مَا ضَلَّ قَوْمٌ بَعْدَ هُدًى كَانُوا عَلَيْهِ إِلَّا أُوتُوا الْجَدَلَ ثُمَّ تَلَا رَسُولُ اللَّهِ صَلَّى اللَّهُ عَلَيْهِ وَسَلَّمَ هَذِهِ الْآيَةَ: مَا ضَرَبُوهُ لَكَ إِلَّا جَدَلًا بَلْ هُمْ قَوْمٌ خَصِمُونَ

“Tidaklah suatu kaum tersesat setelah tadinya mereka berada di atas petunjuk kecuali karena mereka adalah kaum yang senang melakukan perdebatan.” Kemudian beliau membaca ayat ini,

مَا ضَرَبُوهُ لَكَ إِلا جَدَلا بَلْ هُمْ قَوْمٌ خَصِمُونَ

“Mereka tidak memberikan perumpamaan itu kepadamu melainkan dengan maksud berdebat saja, sebenarnya mereka adalah kaum yang suka bertengkar.” (QS. Az-Zukhruf: 58) (HR. At-Tirmizi no. 3253, Ibnu Majah no. 47)

Dari Aisyah radhiallahu ‘anha dari Nabi shallallahu ‘alaihi wasallam beliau bersabda:

إِنَّ أَبْغَضَ الرِّجَالِ إِلَى اللَّهِ الْأَلَدُّ الْخَصِمُ

“Sesungguhnya orang yang paling dimurkai Allah adalah orang yang paling keras permusuhannya dan yang menantang jika diterangkan hujjah kepadanya”. (HR. Al-Bukhari no. 2457 dan Muslim no. 2668)

Perdebatan dalam agama yang tidak sesuai dengan aturan syar’i merupakan salah satu di antara PENYAKIT LISAN yang sangat BERBAHAYA. Dia merupakan sebab terjadinya perpecahan, pemutusan hubungan, saling menjauhi di antara sesama kaum muslimin.

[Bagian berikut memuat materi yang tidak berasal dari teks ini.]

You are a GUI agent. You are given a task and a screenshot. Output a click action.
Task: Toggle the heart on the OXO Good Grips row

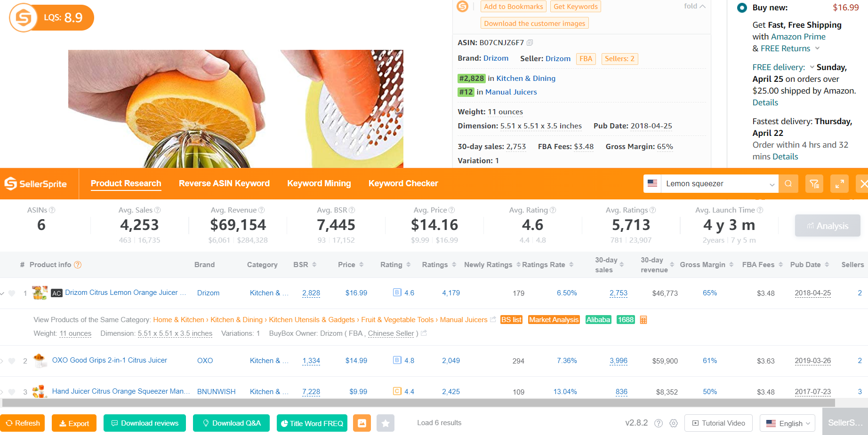coord(12,361)
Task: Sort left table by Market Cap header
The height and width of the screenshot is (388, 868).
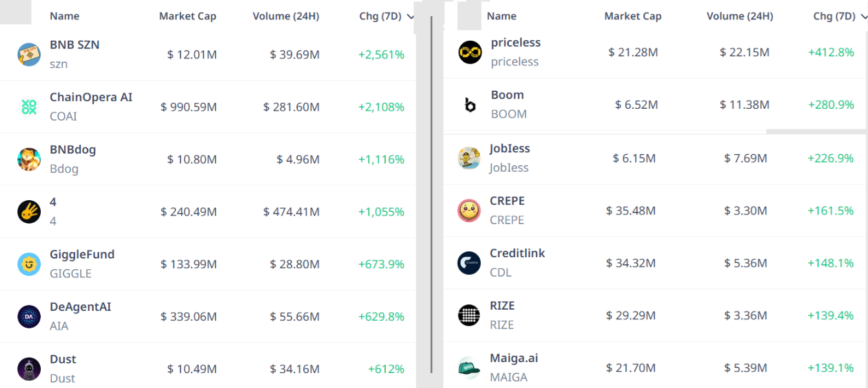Action: tap(188, 16)
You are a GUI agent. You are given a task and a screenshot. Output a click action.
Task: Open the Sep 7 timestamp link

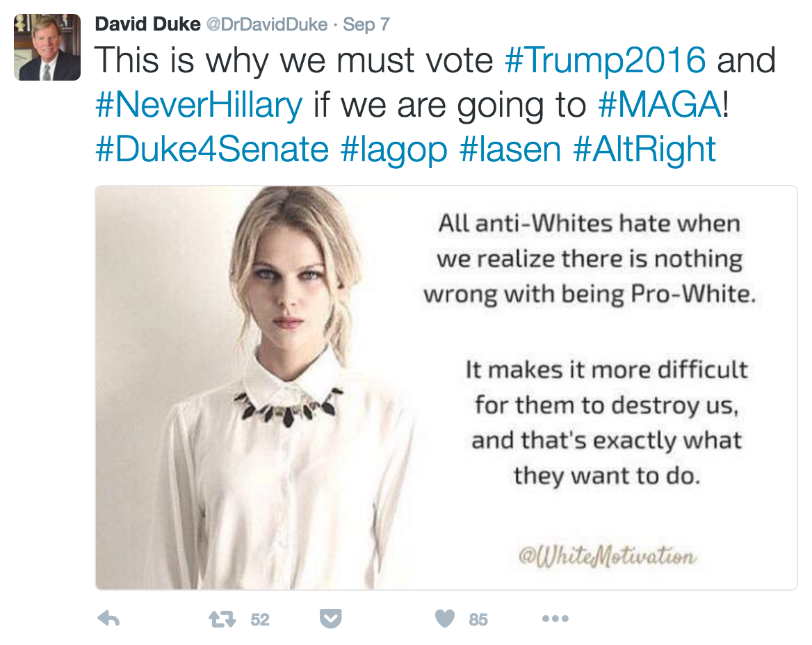pos(366,24)
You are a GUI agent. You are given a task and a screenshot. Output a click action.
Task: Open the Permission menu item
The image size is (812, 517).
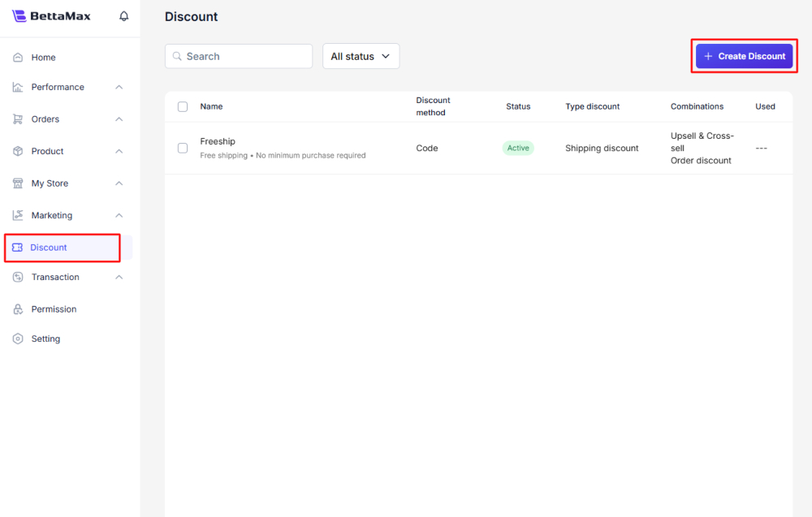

Perdebatan juga bisa menjadi sebab keras dan sesaknya hati karena bisa melahirkan kedengkian kepada kaum muslimin lainnya, plus banyaknya waktu yang terbuang akibat melakukan perdebatan ini dan kurangnya manfaat yang lahir darinya.

Karenanya Alloh Ta’ala dan Rasul-Nya telah menutup semua wasilah menuju kepada perdebatan yang tidak bermanfaat, dengan memberikan janji surga kepada orang yang meninggalkan perdebatan walaupun dia yang benar, dan sebaliknya Alloh sangat murka kepada orang-orang yang bergampangan terjun dalam perdebatan tanpa mengindahkan aturan-aturan syariat di dalamnya.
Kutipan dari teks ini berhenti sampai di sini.